Understanding Prognosis and Follow-Up Care

The prognosis for an infiltrating glioma varies widely and depends on several factors established during diagnosis. The most significant factors are the WHO grade, the extent of surgical resection achieved, and the molecular status of the tumor. Tumors that are IDH-mutant generally have a more favorable prognosis and longer overall survival compared to IDH-wildtype tumors.
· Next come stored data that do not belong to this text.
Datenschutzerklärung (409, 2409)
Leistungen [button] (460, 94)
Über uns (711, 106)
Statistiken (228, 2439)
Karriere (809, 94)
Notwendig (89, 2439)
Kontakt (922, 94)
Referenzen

Following primary treatment, long-term surveillance is necessary to monitor for tumor recurrence. This follow-up care primarily involves regular Magnetic Resonance Imaging (MRI) scans, often scheduled at frequent intervals during the first few years. The goal of consistent imaging is to detect recurrence early, when it may be more manageable with further intervention.

Supportive care is a major component of long-term management, addressing persistent neurological deficits or symptoms caused by the tumor or its treatment. Patients may require various forms of rehabilitation, including physical therapy, occupational therapy, or speech therapy. Managing chronic symptoms, such as persistent seizures, requires ongoing specialized medication and care.